If you’re looking to start a career in growing custom yeast for craft breweries, a good place to start is with studying cell-cycle repair mechanisms in yeast cells. At least that’s how Matthew Peetz, co-owner of Denver based Inland Island Yeast Laboratories, LLC, got started.
“Absolutely,” he says when asked if his background in biosciences helped prepare him to grow yeast for brewers. “In each one of [my past jobs] my role was really to grow and take care of cells. You can’t use it if you can’t keep it alive. That plays a big role in what I do now.”
There aren’t that many yeast production companies in the United States, let alone operations serving craft breweries. Inland Island has helped to propel multiple Denver-area breweries to medals at the Great American Beer Festival, with an approach based both in science and a love of great beer.
But what does yeast actually do in the process of making beer, and how does it affect that frothy ale in your hands?

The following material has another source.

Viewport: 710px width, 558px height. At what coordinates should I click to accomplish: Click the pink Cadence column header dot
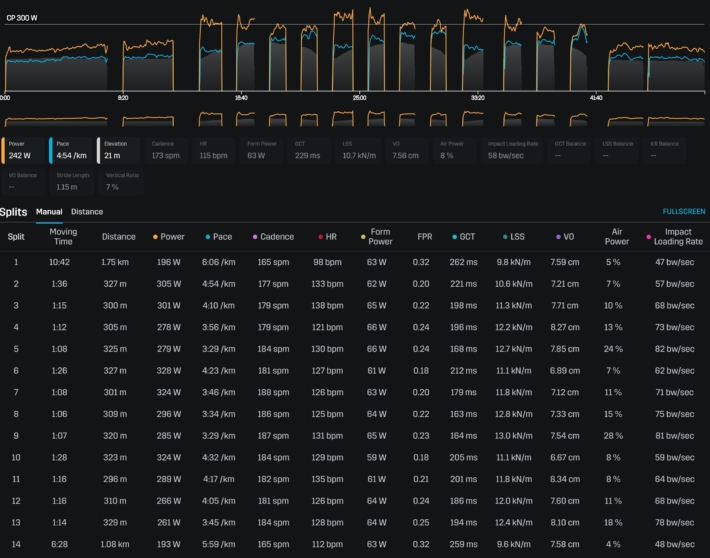(255, 237)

A potent and powerful ingredient

“The saying is: ‘Brewers make wort, yeast makes beer,’” Peetz explains. Wort is the sugary mixture of water, malts and hops extracted during the brewing process. Yeast, a living organism, consumes the sugar and turns it into alcohol.
Obviously, alcohol is a key component to the final outcome of beer, but yeast actually provides much more than just adding a tipsy element.

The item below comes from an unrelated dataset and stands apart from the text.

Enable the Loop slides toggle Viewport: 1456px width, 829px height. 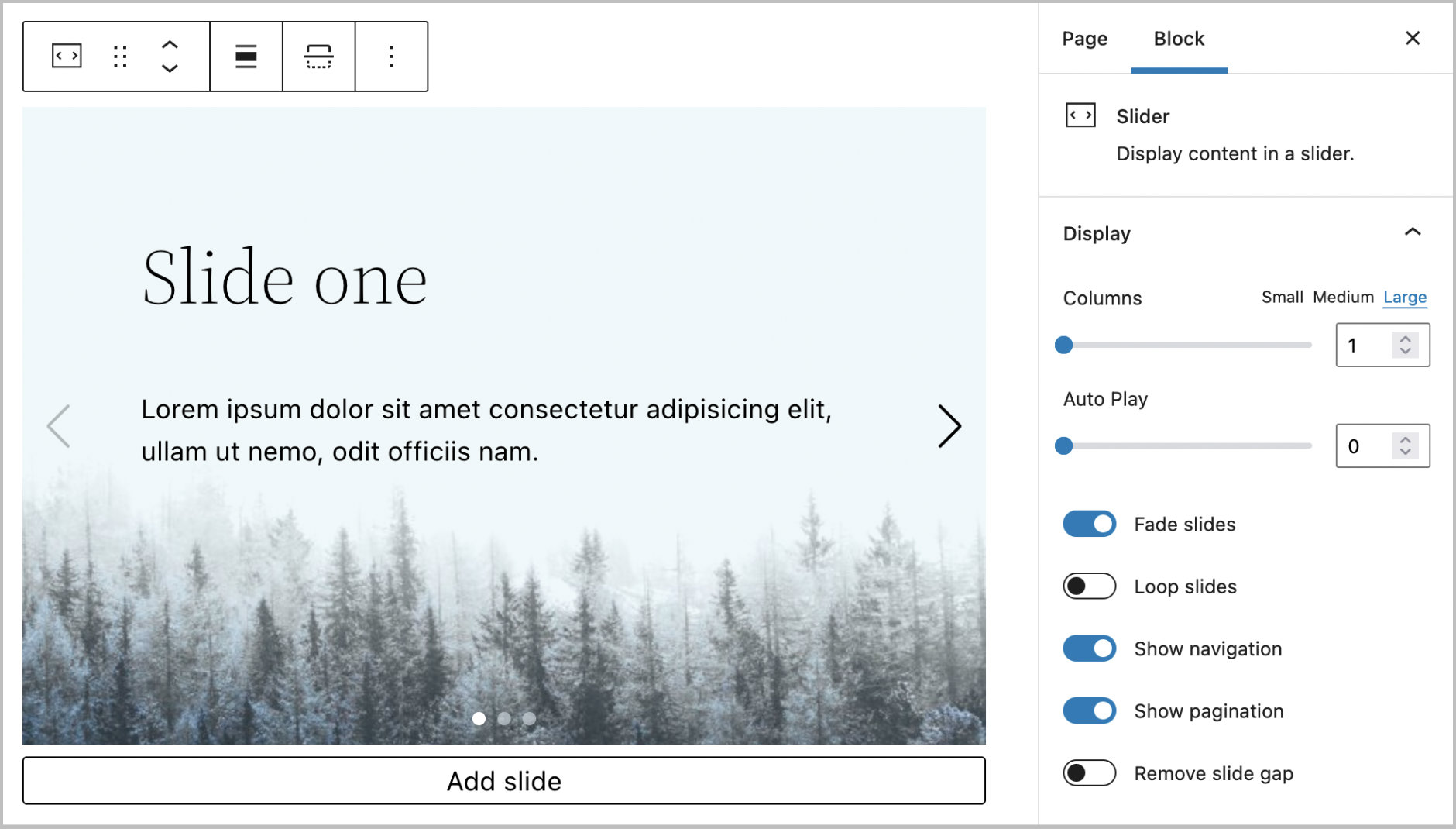pos(1089,586)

“When a brewer is preparing wort, they can add flavors that are malty and hoppy, and they can add spices. But they’re limited to playing with sweetness, bready flavors or malts and hops,” Matthew explains. “Yeast is able to add a number of other flavors.”
Want fruity flavors of banana and mango? A nice full-bodied mouth feel? How about more sweetness? While hops get all the glory, yeast actually has a lot — if not most — to do with developing all of the flavors and qualities of your favorite beers.

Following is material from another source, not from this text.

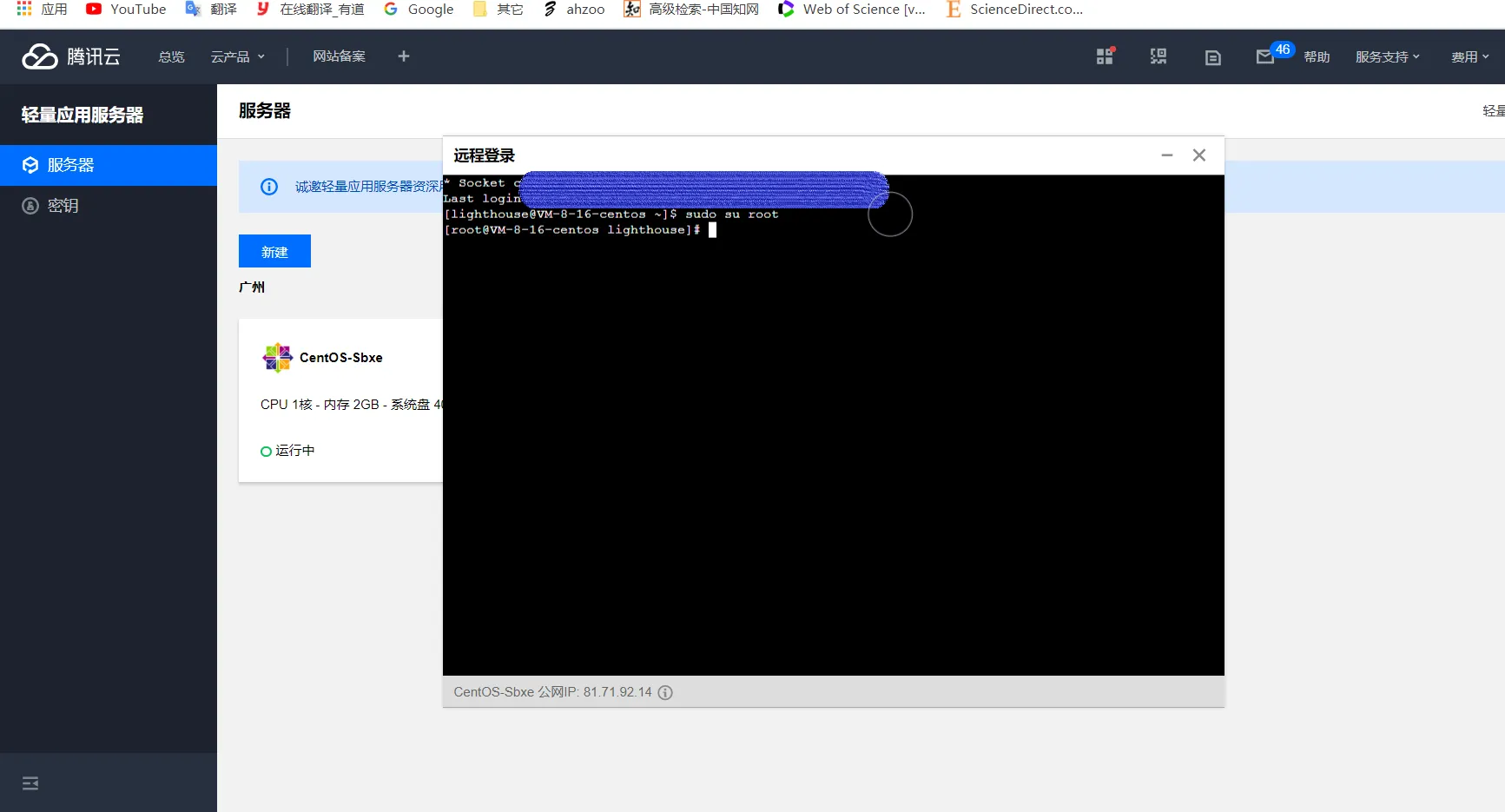1505x812 pixels.
Task: Open 总览 in top navigation
Action: [x=171, y=56]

“There are thousands and thousands of flavors of beer,” Peetz says. “You can’t just buy these flavors and put them together.”
As the yeast consumes sugar, transforming it into alcohol, it also creates lots of byproducts. Different strains produce different byproducts, which in turn produces the desired qualities in the final product. Byproduct compounds like diacetyl can add buttery notes, while esters and phenols provide fruity and spicy flavors.
A genetic tool making new history
Inland Island takes calls from big and homebrewers alike, and points them to the perfect yeast strain for the type of beer they’re trying to brew.
“It’s another tool in the toolbox that brewers can use to create authentic styles of beer,” he says. Want a beer that tastes native to Northern England? There’s a strain for that. The famous beers of Belgium? There’s a strain for that, too. But it wasn’t always that simple.
Before biosciences, brewers didn’t really understand how yeast worked, they just knew that it did. It was so magical that in England it was once called “Godisgood.” So, if brewers made a beer they liked, they just extracted the yeast from that batch and used it again.
“Back in the day, you would have used your house yeast for every beer,” Peetz says. “Now, with craft breweries, they want it to be really authentic. They have to have the correct yeast to produce authentic-tasting beers.”
Matthew says that people growing and selling yeast specifically for beer really only started about 50 years ago, a blip in the grand human history of brewing. In more recent history, the craft beer boom in Colorado has allowed companies like Inland Island to thrive. Brewers can now get the strains they need locally, and Matthew and his team can even create custom strains depending on what brewers are looking for.
“We do a lot of custom stuff, which has helped a bunch of customers here in Denver to develop unique and custom flavors,” Peetz says. “We’re really proud of breweries that have used these unique strains.”
Where does yeast come from?
Yeast is really important, and pretty much one of the best things to ever happen to humankind, since without it we wouldn’t be able to enjoy all the craft beers we have today. But where does it come from?
“The simplest form is: We grow yeast in wort and we add oxygen.” Homebrewers know that you want oxygen at the beginning of the fermentation process to get the yeast activated, but after that oxygen is considered detrimental to the final outcome.
“It makes really low-alcohol beer that tastes terrible,” Matthew explains. “But then the yeast we extract can make the next beer taste great.”

Additionally, Peetz oversees over 200 strains in Inland Island’s yeast bank in cryogenic storage. His previous experience and his Master’s degree in Cellular Biology mean he knows not only how to produce the organisms, but keep them alive so brewers can get their hands on the strains they need.
He also practices the art of found yeast.
“What I enjoy the most is sourcing new strains from people – we can use flowers and fruit from the Denver Botanic Gardens, or find a beer from Belgium or France that had a unique yeast, and we’re able to obtain that from the bottled beer.”
Any beer that’s not filtered has some of the original yeast in it, and Matthew and his team are able to extract it and then use that same yeast for custom brews.
The next time you’re sipping on some bubbly, delicious Colorado-brewed beer, think about all the hard work those microscopic yeast organisms put into making it — and of course the biologists who grew the yeast, too.
Matthew Peetz is the co-owner of Inland Island Yeast Laboratories.